TASK DESCRIPTION: Rename "GUI agent" to "screen assistant" everywhere in the material below, keep everything else unchanged, and omit the pictures from your answer.

Text and item location entries
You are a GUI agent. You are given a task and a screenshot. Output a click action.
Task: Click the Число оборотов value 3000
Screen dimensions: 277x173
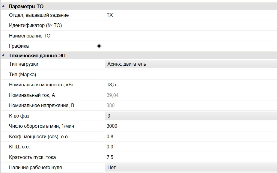[x=112, y=126]
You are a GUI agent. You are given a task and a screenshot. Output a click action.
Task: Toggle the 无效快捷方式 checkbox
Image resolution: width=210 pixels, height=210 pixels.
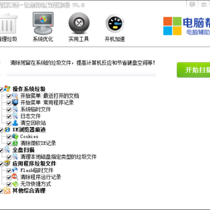(9, 184)
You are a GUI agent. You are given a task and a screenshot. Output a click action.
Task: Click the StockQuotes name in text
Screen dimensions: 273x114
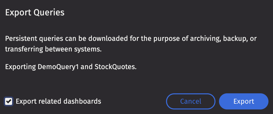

EXERCISE RESPONSE:
You are a screen assistant. You are given a task and a screenshot. Output a click action.
Task: Click the Число оборотов value 3000
Screen dimensions: 277x173
[x=112, y=126]
You are a screen assistant. You are given a task and a screenshot. Output a click action.
Task: Toggle the 无效快捷方式 checkbox
Image resolution: width=210 pixels, height=210 pixels.
(9, 184)
You are a screen assistant. You are given a task and a screenshot. Output a click action.
Task: Click the StockQuotes name in text
Screen dimensions: 273x114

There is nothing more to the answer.